## What you are asked to do:
Write the listing below out again exactly, though only as far as the line with "Select the Classic", which is included.

## Records for the task:
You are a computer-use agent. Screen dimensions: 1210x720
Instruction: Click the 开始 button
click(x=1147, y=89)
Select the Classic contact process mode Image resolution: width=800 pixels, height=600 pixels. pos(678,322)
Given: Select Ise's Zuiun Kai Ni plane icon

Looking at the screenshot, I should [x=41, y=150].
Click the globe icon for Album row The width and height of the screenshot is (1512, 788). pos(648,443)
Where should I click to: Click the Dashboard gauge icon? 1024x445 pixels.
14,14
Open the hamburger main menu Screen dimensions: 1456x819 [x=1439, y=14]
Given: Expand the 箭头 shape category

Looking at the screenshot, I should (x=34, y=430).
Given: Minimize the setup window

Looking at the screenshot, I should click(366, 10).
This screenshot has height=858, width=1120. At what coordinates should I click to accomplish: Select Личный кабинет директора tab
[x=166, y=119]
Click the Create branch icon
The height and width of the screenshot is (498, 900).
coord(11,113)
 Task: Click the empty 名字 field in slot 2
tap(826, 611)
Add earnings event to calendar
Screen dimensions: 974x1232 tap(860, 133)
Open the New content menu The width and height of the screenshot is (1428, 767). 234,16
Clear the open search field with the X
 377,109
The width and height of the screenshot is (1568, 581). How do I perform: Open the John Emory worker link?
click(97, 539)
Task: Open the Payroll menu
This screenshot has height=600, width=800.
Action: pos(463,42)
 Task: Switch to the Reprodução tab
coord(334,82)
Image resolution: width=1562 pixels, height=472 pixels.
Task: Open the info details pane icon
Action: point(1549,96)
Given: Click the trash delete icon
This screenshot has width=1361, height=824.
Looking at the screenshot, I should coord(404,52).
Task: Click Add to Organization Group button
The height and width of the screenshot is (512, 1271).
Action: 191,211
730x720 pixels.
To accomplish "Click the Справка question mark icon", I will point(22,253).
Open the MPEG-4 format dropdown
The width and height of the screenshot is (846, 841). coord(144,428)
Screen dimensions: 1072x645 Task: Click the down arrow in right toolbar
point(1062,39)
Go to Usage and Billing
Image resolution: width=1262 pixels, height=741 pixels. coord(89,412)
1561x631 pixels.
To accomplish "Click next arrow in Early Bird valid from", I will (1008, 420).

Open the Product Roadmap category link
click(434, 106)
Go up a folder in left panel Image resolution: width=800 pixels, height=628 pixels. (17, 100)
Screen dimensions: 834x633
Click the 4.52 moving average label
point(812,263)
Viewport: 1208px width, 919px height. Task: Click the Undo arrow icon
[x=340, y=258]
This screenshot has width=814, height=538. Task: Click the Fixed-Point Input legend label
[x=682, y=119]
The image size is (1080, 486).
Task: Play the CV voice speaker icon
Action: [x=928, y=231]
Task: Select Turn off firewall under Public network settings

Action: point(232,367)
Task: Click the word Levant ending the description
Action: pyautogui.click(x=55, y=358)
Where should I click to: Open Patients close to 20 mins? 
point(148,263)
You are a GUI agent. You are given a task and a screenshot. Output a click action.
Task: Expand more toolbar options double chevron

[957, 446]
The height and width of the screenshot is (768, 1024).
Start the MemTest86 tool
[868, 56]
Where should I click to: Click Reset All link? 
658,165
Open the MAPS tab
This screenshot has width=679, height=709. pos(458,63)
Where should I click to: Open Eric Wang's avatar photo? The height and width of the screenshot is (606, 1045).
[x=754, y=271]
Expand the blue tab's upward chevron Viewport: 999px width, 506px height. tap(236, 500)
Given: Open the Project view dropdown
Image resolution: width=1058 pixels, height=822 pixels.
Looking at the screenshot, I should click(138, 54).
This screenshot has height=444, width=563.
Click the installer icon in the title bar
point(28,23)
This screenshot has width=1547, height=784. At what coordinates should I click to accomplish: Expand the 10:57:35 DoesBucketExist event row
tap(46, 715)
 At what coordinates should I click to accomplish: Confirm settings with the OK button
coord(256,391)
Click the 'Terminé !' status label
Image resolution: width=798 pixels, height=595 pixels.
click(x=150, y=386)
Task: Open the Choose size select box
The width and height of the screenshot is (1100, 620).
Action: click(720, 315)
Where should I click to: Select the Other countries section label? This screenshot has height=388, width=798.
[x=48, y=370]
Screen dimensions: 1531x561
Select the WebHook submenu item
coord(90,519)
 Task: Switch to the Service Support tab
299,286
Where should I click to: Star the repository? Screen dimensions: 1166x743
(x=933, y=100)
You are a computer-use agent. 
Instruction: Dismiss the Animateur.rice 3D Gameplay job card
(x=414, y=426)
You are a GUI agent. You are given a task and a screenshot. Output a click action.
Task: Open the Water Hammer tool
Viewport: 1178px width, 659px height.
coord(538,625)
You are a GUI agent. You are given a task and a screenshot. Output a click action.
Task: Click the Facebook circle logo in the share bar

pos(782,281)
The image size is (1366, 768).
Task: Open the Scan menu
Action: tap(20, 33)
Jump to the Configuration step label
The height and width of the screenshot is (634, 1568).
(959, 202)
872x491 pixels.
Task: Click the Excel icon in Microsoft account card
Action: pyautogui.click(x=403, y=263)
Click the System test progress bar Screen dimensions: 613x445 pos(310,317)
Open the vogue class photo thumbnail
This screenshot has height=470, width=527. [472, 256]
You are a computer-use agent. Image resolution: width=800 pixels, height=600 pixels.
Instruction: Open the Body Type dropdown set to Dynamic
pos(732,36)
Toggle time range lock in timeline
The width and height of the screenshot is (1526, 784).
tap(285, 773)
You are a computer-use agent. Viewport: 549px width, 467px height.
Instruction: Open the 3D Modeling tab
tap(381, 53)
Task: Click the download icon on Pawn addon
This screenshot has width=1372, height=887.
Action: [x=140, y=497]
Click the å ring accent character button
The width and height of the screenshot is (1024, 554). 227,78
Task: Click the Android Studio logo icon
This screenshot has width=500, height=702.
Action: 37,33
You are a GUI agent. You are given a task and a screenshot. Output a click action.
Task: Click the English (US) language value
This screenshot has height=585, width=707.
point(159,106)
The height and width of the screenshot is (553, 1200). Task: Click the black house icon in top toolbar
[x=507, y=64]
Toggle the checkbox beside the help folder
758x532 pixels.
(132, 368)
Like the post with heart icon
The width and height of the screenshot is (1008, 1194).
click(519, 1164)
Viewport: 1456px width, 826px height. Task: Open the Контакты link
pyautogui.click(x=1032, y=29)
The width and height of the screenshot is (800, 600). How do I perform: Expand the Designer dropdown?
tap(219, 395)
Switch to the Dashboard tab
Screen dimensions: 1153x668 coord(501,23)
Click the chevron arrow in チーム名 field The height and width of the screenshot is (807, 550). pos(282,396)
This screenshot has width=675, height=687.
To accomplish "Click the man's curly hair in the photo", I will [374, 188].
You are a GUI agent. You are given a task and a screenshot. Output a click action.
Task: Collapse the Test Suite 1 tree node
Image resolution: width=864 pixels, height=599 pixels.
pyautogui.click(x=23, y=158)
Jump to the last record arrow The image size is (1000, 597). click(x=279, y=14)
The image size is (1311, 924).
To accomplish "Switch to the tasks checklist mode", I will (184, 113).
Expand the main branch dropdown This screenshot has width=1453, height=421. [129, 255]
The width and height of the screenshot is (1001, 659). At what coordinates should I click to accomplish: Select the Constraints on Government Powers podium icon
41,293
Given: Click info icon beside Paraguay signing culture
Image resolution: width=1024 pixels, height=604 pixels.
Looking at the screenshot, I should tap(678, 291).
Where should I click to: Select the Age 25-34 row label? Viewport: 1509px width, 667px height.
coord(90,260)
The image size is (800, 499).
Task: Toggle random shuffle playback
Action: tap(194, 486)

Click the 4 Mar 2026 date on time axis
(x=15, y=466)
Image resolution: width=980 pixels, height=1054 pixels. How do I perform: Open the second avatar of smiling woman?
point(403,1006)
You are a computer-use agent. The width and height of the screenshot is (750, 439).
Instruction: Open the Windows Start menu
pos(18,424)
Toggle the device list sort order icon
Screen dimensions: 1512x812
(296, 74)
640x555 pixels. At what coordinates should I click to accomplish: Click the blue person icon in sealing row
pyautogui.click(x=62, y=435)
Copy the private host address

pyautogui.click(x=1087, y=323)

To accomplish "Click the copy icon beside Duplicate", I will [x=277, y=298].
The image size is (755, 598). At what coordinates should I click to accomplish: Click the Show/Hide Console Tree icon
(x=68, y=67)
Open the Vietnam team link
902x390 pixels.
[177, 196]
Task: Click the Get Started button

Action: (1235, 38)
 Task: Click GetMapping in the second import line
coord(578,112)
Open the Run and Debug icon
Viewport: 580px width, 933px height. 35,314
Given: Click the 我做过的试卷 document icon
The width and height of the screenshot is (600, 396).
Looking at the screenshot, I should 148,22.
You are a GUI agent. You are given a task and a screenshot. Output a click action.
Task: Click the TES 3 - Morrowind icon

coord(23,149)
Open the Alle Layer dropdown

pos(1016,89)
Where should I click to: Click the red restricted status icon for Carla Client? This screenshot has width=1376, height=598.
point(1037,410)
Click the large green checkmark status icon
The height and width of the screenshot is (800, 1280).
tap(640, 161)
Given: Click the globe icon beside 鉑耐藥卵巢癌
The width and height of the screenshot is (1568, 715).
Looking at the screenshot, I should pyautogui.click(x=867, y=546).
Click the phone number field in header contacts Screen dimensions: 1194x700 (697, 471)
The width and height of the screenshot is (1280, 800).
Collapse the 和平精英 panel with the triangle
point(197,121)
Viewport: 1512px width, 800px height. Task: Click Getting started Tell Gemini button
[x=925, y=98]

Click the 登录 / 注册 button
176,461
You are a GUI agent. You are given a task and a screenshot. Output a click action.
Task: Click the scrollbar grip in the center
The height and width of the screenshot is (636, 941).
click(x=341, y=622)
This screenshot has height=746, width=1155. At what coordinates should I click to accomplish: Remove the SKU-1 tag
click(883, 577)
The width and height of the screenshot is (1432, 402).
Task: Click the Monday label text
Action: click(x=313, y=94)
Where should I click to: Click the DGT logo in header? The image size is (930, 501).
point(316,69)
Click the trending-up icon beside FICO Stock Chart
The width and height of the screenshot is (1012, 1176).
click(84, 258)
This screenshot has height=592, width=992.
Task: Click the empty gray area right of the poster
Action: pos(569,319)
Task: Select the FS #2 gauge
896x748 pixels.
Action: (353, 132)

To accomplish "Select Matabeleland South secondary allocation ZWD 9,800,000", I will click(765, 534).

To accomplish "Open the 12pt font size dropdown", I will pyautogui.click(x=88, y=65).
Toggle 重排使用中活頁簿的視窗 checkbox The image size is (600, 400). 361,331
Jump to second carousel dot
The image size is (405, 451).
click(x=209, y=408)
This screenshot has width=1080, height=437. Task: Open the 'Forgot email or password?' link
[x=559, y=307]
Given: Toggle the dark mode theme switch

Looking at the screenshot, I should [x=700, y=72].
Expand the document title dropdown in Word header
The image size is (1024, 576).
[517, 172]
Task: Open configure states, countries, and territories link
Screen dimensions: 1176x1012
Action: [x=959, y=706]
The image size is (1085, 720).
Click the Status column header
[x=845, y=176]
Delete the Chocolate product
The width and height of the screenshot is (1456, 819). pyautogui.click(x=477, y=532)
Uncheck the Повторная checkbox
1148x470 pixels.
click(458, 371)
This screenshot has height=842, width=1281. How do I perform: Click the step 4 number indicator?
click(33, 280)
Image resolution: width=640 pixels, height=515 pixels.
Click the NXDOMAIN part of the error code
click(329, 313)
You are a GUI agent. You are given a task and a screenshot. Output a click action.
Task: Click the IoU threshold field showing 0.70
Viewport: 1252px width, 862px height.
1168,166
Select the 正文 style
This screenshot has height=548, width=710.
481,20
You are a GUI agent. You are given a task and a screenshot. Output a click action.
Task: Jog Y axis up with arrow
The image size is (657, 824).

## Task output:
You are a computer-use agent. Screen dimensions: 1210x720
Instruction: Click the 开始 button
click(x=1147, y=89)
Select the Classic contact process mode Image resolution: width=800 pixels, height=600 pixels. pos(678,322)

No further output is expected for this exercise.